Im Repository "security" werden ausschließlich dringende Updates veröffentlicht, die ohne vorherige Ankündigung bereitgestellt werden, wenn kritische Schwachstellen offengelegt wurden und ein funktionierender Exploit existiert, aber die Entwickler von RHEL noch keine Updates mit Fehlerbehebungen bereitgestellt haben. Eine solche Situation trat bei den Schwachstellen Copy Fail, Dirty Frag und Fragnesia auf.
Dank des „security“ Repositories kann das Rocky Linux-Projekt eigenständig und zeitnah Updates veröffentlichen, ohne auf die Freigabe durch Red Hat warten zu müssen. Nach der Veröffentlichung eines Updates für RHEL wird das für RHEL veröffentlichte Paket das Paket mit dem Patch von Rocky Linux ersetzen. Standardmäßig ist das „security“ Repository deaktiviert und erfordert den Befehl „sudo dnf —enablerepo=security update“, um aktiviert zu werden.
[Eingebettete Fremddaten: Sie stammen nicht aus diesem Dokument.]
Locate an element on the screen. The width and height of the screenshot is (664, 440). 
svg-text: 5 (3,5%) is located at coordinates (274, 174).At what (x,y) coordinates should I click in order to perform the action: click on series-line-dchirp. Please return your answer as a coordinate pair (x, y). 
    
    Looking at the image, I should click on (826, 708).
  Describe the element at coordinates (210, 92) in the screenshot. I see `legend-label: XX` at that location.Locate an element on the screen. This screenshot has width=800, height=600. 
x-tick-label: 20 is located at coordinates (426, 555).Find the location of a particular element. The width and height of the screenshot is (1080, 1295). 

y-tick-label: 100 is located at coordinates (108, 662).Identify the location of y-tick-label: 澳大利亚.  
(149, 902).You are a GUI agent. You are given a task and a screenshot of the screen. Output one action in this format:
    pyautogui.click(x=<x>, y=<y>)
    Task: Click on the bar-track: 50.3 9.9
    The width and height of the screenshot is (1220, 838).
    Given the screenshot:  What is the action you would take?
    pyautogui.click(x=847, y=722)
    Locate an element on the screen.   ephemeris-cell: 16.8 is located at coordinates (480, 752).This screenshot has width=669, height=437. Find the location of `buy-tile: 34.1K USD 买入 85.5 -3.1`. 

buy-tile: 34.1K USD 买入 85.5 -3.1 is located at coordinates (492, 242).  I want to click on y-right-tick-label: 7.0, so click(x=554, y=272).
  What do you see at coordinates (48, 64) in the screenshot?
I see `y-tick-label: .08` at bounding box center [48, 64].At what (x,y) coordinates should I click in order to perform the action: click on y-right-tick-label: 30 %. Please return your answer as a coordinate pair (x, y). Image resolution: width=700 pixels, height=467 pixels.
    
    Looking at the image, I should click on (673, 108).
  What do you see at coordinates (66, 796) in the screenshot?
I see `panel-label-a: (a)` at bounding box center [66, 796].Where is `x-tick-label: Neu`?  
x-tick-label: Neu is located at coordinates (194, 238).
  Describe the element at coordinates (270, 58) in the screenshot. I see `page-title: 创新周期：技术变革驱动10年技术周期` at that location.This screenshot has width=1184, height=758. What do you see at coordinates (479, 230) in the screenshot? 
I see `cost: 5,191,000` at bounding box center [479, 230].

In der Zwischenzeit hat das Alma Linux-Distribution Updates für die schnelle Behebung der Sicherheitsanfälligkeiten ssh-keysign-pwn, NGINX Rift, Fragnesia, Dirty Frag und Copy Fail veröffentlicht, ohne auf RHEL zu warten. Zunächst wurden die Pakete im Test-Repository „almalinux-testing“ bereitgestellt und dann in das Hauptrepository verschoben.